Taxes generally outrage people almost as a matter of principle. The citizenery of this country (or any country really) expect, demand even, a lot of services from their government and somehow think this should be accomplished with as little monetrary contribution from them as possible. I am not going to argue the fact that governments can and do waste resources and that includes tax dollars, but many big businesses have the same problem when there are so many divisions and people that even the most vigilant system cannot always keep track of the left and the right hand's actions at the same time. Governments are imperfect because they are run by imperfect people who not coincidently are elected by imperfect people. But that is a debate for another day. Today we have people mad because they don't want to pay another 4 cents per gallon of gas despite the fact that gas here is cheaper than nearly anywhere else on the planet and per person, we use more than our worldly fair share. Americans are spoiled.

But let's look at the arguments I have seen against raising the tax. The first one was that the oil companies gouge us and then the state joins the party. My husband has spent many hours explaining the ins and outs of gasoline prices to me. He spent time in the oil business at the refinery end, so he has a fairly good grasp of supply/demand and market theory. Basically gas prices based on supply and demand. In the U.S., or any car dependent society, cars are not luxuries for the majority of people. Our penchant for sprawling communities and cities means that few of us live, work and shop within walking distance of our homes. Even with the limited mass transit systems that most people are accustomed to outside of the very large cites (which might have better and more adequate systems), we still need individual vehicles to get to the places we need to go. So, there is always demand which ebbs and flows based on seasons and holidays and on our ability to buy. When prices get too high, people cut back and prices come down again. And yes, I know this doesn't effect the tax which remains the same. The tax is a separate issue. Gas taxes are used to maitain and build new roads primarily. I wonder if anyone else sees the irony in Iowa raising more money for more roads? The state has an abundance of roads including a veritable surplus of 4 lane highways that are near empty and go nowhere the majority of the state's inhabitants need to go. Where I live in western Canada, people talk about the new bypass (the only one actually) that scoots by the Alberta capital of Edmonton, as though it were some fabulous breakthrough in travel. They number highways up here in the single digits and even though they live in the heart of oil country (much of which gets sent to the U.S.), they pay prices at the pump which make a 4 cent state tax look laughable.

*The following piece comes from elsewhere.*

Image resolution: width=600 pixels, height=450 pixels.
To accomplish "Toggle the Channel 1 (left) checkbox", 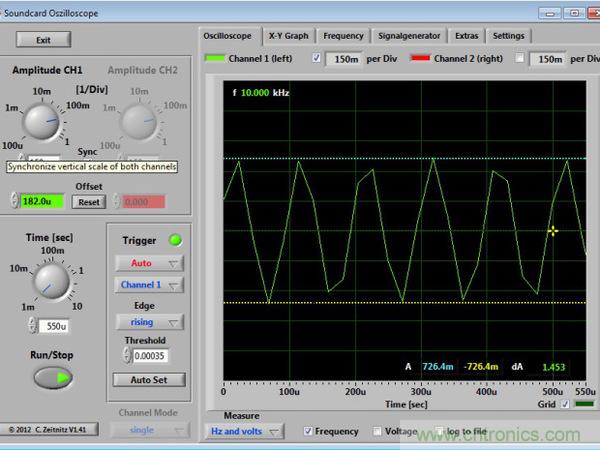I will pyautogui.click(x=317, y=59).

But what about the poor? Well, what about them? They are hit hard by every use tax there is and no one seems to mind unless we are talking about gasoline. When that happens the poor become wonderful arguments in our war to not have to find ways to reduce our own comsumption. The poor are handy like that.

And finally, the idea that global warming can't be stopped by the reductions in comsumption. I agree with that but only because global warming can't be stopped now at all. We are no longer in the "cause" phase of global warming but the "effect" stage where the best we can hope for is to manage as many of the awful things that are here and are coming. I don't agree with idea that reduce our consumption is a waste of time or that the upper classes are such hedonists that rising prices don't cause them to change their driving habits at some point.

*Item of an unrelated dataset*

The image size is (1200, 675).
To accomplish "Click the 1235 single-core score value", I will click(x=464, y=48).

The Chevy Malibu I owned before leaving Iowa held about 14 gallons of gas, according to my husband, and an additional 4 cents per gallon is about 56 cents. I watched my students at Hoover High School spend ten times that much money in the snack machines alone on a daily basis. I spent more than that at the Starbuck's on my way to work and most people throw away far more money on their junk food habits or weekend Target fixes. What's interesting to me is that we readily dispose of our cash on the non-essentials without so much as first thought, but when it comes to gas for the car, we cry foul whenever the price goes up a few pennies or the government requires more payment for services.